Cations size mismatch versus bonding characteristics: synthesis, structure and oxygen ion conducting properties of pyrochlore-type lanthanide hafnates

This work describes the synthesis, structural characterization and electrical properties of solid solutions with the general formula Gd2Hf2-x B (x) O-7, where B = Ti4+, Sn4+ and Zr4+. All samples were successfully prepared in similar to 30 h, via a mechanochemical reaction in a planetary ball mill, using the corresponding elemental oxides as starting chemicals. The XRD and Raman spectroscopy analysis of the title samples revealed that on firing at 1500 degrees C Hf4+ substitution by Sn4+ and Ti4+ produces better ordered pyrochlore structures and decreases the electrical conductivity of Gd2Hf2O7 by more than two orders of magnitude (from 2.7 x 10(-4) at 700 degrees C to 8.71 x 10(-7) and 1.12 x 10(-6) Sm cm(-1), for Gd2Sn2O7 and Gd2Ti2O7, respectively).
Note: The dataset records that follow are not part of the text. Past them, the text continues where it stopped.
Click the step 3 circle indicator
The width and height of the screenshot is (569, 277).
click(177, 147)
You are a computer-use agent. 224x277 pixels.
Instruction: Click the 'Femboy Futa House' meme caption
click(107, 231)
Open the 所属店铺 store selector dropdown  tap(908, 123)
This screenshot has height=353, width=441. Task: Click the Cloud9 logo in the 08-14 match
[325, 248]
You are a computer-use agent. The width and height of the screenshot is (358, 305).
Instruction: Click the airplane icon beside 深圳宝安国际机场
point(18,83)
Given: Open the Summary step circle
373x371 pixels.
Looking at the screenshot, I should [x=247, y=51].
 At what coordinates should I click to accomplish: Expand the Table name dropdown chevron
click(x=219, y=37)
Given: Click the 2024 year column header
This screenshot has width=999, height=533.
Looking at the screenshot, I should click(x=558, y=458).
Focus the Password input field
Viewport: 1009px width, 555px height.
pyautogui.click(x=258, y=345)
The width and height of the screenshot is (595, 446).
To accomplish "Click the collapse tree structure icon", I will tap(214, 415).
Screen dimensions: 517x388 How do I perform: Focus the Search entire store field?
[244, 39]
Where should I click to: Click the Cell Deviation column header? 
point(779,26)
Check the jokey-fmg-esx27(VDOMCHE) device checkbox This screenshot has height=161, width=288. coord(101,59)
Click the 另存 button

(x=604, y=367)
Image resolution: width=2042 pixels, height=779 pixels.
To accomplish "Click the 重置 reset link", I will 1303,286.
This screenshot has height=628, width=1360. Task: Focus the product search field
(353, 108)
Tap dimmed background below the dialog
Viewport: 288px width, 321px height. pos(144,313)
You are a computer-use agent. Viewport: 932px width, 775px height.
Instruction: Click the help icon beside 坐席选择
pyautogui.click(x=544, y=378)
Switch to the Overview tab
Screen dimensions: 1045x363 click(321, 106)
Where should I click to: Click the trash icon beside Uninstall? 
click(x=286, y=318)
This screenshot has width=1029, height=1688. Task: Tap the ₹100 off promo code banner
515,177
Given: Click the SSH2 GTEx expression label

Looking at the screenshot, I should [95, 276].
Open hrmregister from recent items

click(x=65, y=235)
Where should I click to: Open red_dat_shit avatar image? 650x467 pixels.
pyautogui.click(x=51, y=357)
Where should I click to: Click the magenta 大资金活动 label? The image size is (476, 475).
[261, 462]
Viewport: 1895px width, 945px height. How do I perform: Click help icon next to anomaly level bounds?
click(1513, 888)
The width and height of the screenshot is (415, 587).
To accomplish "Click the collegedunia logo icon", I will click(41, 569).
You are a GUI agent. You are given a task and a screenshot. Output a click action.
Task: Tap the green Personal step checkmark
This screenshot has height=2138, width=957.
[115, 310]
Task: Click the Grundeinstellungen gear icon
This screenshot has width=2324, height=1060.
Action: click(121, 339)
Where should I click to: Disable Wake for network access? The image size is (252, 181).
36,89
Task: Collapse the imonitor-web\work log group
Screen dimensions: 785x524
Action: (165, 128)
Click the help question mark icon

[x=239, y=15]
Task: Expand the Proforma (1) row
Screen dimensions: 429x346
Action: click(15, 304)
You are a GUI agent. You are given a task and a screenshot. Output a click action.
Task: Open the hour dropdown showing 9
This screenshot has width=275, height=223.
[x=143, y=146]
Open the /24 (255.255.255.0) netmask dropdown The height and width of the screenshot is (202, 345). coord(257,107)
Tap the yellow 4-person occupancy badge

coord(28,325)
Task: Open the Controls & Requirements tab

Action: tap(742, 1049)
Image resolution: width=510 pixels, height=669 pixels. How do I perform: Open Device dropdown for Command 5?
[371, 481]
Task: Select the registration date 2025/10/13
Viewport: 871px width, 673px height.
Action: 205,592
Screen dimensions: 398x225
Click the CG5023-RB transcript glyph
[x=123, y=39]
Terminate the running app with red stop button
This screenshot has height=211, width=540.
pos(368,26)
By contrast, the Gd2Hf2-x Zr (x) O-7 system remains disordered with conductivity increasing by almost an order of magnitude and reaching a value for Gd2Zr2O7 of 1.55 x 10(-3) Sm cm(-1) at 700 degrees C, whereas the activation energy for oxygen migration decreases in both, the Sn- and Ti-containing systems, and increases slightly in the Zr-containing solid solution. These changes cannot be only explained when taking into account the cations size ratio criteria; the covalency of the <B-O> metal bond plays also a key role in determining the structural characteristics and electrical properties of the title three systems.